For distributed training, be sure to shard before you randomize the dataset (such as shuffle), if you want each worker to reach a unique subset.

Parameters
  • num_shards (int) – A integer representing the number of data shards.

  • index (int) – A integer representing the index of the current shard.

Returns

The result dataset.

Return type

Dataset

take(count)[source]

Returns a new dataset with at most count number of samples in it.

Parameters

count (int or None) – A integer representing the number of elements of this dataset that should be taken to form the new dataset. If count is None, or if count is greater than the size of this dataset, the new dataset will contain all elements of this dataset.

Returns

The result dataset.

Return type

Dataset

transform(fn, lazy=True)[source]

Returns a new dataset with each sample transformed by the transformer function fn.

Parameters
  • fn (callable) – A transformer function that takes a sample as input and returns the transformed sample.

  • lazy (bool, default True) – If False, transforms all samples at once. Otherwise, transforms each sample on demand. Note that if fn is stochastic, you must set lazy to True or you will get the same result on all epochs.

Returns

The transformed dataset.

Return type

Dataset

transform_first(fn, lazy=True)[source]

Returns a new dataset with the first element of each sample transformed by the transformer function fn.

This is useful, for example, when you only want to transform data while keeping label as is.

Parameters
  • fn (callable) – A transformer function that takes the first elemtn of a sample as input and returns the transformed element.

  • lazy (bool, default True) – If False, transforms all samples at once. Otherwise, transforms each sample on demand. Note that if fn is stochastic, you must set lazy to True or you will get the same result on all epochs.

Returns

The transformed dataset.

Return type

Dataset

class mxnet.gluon.data.FilterSampler(fn, dataset)[source]

Bases: mxnet.gluon.data.sampler.Sampler

Samples elements from a Dataset for which fn returns True.

Parameters
  • fn (callable) – A callable function that takes a sample and returns a boolean

  • dataset (Dataset) – The dataset to filter.

class mxnet.gluon.data.RandomSampler(length)[source]

Bases: mxnet.gluon.data.sampler.Sampler

Samples elements from [0, length) randomly without replacement.

Parameters

length (int) – Length of the sequence.

class mxnet.gluon.data.RecordFileDataset(filename)[source]

Bases: mxnet.gluon.data.dataset.Dataset

A dataset wrapping over a RecordIO (.rec) file.
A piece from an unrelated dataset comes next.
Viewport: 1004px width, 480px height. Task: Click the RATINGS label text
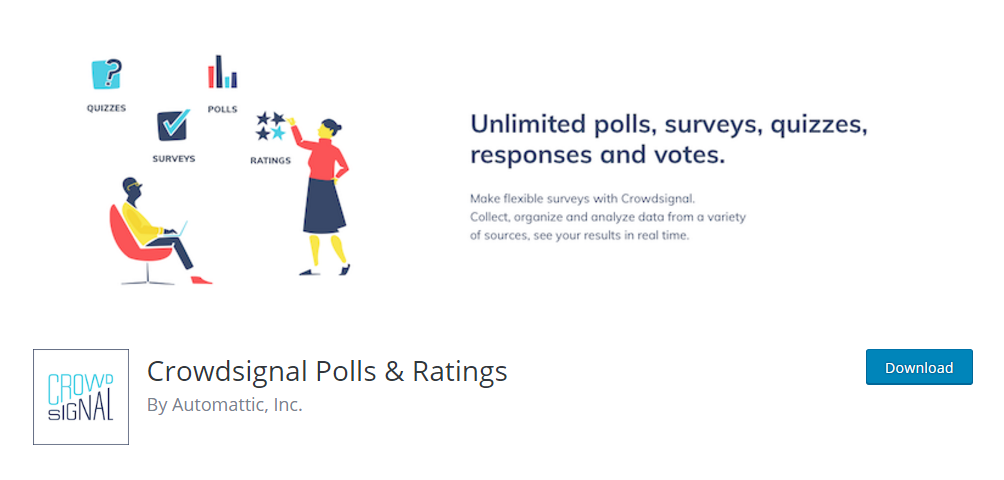270,161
Each sample is a string representing the raw content of an record.

Parameters

filename (str) – Path to rec file.

class mxnet.gluon.data.Sampler[source]

Bases: object

Base class for samplers.

All samplers should subclass Sampler and define __iter__ and __len__ methods.

class mxnet.gluon.data.SequentialSampler(length, start=0)[source]
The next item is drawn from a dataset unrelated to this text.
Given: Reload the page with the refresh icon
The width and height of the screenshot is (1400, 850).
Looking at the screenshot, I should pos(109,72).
Bases: mxnet.gluon.data.sampler.Sampler

Samples elements from [start, start+length) sequentially.

Parameters
  • length (int) – Length of the sequence.

  • start (int, default is 0) – The start of the sequence index.

class mxnet.gluon.data.SimpleDataset(data)[source]

Bases: mxnet.gluon.data.dataset.Dataset

Simple Dataset wrapper for lists and arrays.

Parameters

data (dataset-like object) – Any object that implements len() and [].